Vieux Instruments de musique à Étampes

  • Cet article a été publié par L'Abeille d'Étampes dans son numéro 93/3 du 16 janvier 1904, page 2, et son texte, donné ci-dessous après le scan, a été saisi en août 2021 par Bernard Gineste.

Scans de l'article de 1904

Saisie du texte

  • L'Abeille d'Étampes 93/3 (16 janvier 1904) 2.
  • Archéologie locale.
  • Vieux Instruments de musique à Étampes
  • On a lu avec intérêt dans la partie littéraire de l'Annuaire de l'Abeille d'Étampes pour 1904, l'étude de M. Eug. Lefèvre, Les premiers Spectacles dramatiques à Étampes, cette élude trop fragmentée en raison du peu de place qui avait pu être accordée à l'auteur.

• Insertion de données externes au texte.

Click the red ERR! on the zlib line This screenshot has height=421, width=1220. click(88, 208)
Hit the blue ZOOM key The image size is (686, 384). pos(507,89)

Nous sommes heureux de publier ci-dessous, une des nombreuses parties qui avaient été retranchées du texte, celle qui traite des instruments de musique anciens, dont on a pu discerner les formes, dans les fragments de sculptures, encore existantes aux voussures de la porte méridionale de Notre-Dame-du-Fort, à la suite de dévastation de 1562.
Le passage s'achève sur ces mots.